---
title: "Create service accounts"
description: "Create a new service account (i.e., non-human user) to connect external applications and services to Materialize."
aliases:
  - /manage/access-control/create-service-accounts/
menu:
  main:
    parent: user-service-accounts
    weight: 10
---

It's a best practice to use service accounts (i.e., non-human users) to connect
external applications and services to Materialize. As an **administrator** of a
Materialize organization, you can create service accounts manually via the
[Materialize Console](#materialize-console) or programatically via
[Terraform](#terraform).

More granular permissions for the service account can then be configured using
[role-based access control (RBAC)](/manage/access-control/).

## Materialize Console

{{< important >}}
For a new service account, after creating the new app password, you
must connect with the service account to complete the account creation.
{{</ important >}}

1. [Log in to the Materialize Console](https://console.materialize.com/).

1. In the side navigation bar, click **+ Create New** > **App Password**.

1. In the **New app password** modal, select **Type** > **Service** and name the
new app password. Under **User**, specify the new service user you'd like to
create and associate with the new app password.

1. Under **Roles**, select *Organization Admin* or *Organization Member*
   depending on the level of database access the service user needs:

    - `Organization Admin`: has _superuser_ privileges in the database.

    - `Organization Member`: has restricted access to the database, depending on
      the privileges defined via [role-based access control (RBAC)](/manage/access-control/#role-based-access-control-rbac).

1. Click **Create Password** to generate a new password for your service
   account.

1. Store the new password securely.

   {{< note >}}

   Do not reload or navigate away from the screen before storing the
   password. This information is not displayed again.

   {{</ note >}}

1. Connect with the new service account to finish creating the new
   account.

   1. Find your new service account in the **App Passwords** table.

   1. Click on the **Connect** button to get details on connecting with the new
      account.

      {{< tabs >}}
      {{< tab "psql" >}}
If you have `psql` installed:

1. Click on the **Terminal** tab.
1. From a terminal, connect using the psql command displayed.
1. When prompted for the password, enter the app's password.

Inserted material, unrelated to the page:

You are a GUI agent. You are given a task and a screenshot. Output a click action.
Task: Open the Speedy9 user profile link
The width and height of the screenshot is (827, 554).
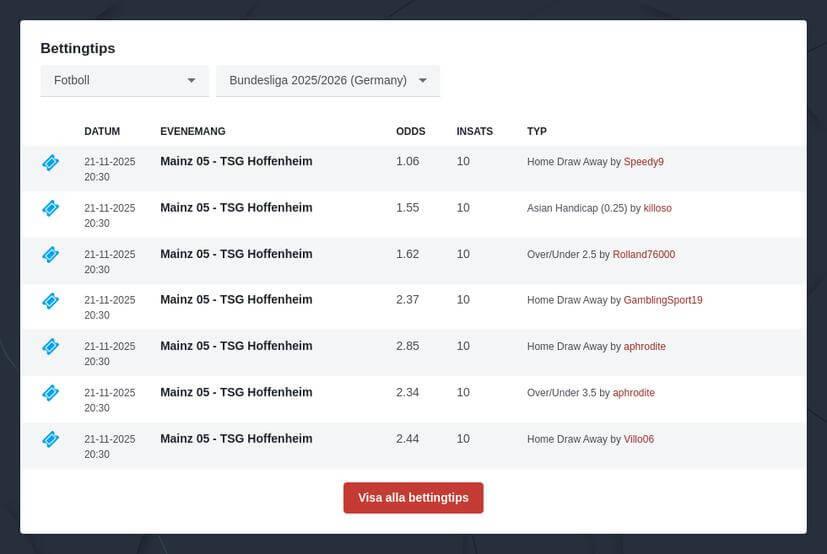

Once connected, the service account creation is complete and you can grant roles
to the new service account.

      {{</ tab >}}
      {{< tab "Other clients" >}}
To use a different client to connect,

1. Click on the **External tools** tab to get the connection details.

1. Update the client to use these details and connect.

Once connected, the service account creation is complete and you can grant roles
to the new service account.
      {{</ tab >}}
      {{</ tabs >}}

## Terraform

**Minimum requirements:** `terraform-provider-materialize` v0.8.1+

1. Create a new service user using the [`materialize_role`](https://registry.terraform.io/providers/MaterializeInc/materialize/latest/docs/resources/role)
   resource:

    ```hcl
    resource "materialize_role" "production_dashboard" {
      name   = "svc_production_dashboard"
      region = "aws/us-east-1"
    }
    ```

1. Create a new `service` app password using the [`materialize_app_password`](https://registry.terraform.io/providers/MaterializeInc/materialize/latest/docs/resources/app_password)
   resource, and associate it with the service user created in the previous
   step:

    ```hcl
    resource "materialize_app_password" "production_dashboard" {
      name = "production_dashboard_app_password"
      type = "service"
      user = materialize_role.production_dashboard.name
      roles = ["Member"]
    }
    ```

1. Optionally, associate the new service user with existing roles to grant it
   existing database privileges.

    ```hcl
    resource "materialize_database_grant" "database_usage" {
      role_name     = materialize_role.production_dashboard.name
      privilege     = "USAGE"
      database_name = "production_analytics"
      region        = "aws/us-east-1"
    }
    ```

1. Export the user and password for use in the external application or service.

    ```hcl
    output "production_dashboard_user" {
      value = materialize_role.production_dashboard.name
    }
    output "production_dashboard_password" {
      value = materialize_app_password.production_dashboard.password
    }
    ```

For general guidance on using the Materialize Terraform provider to manage
resources in your region, see the [reference documentation](/manage/terraform/).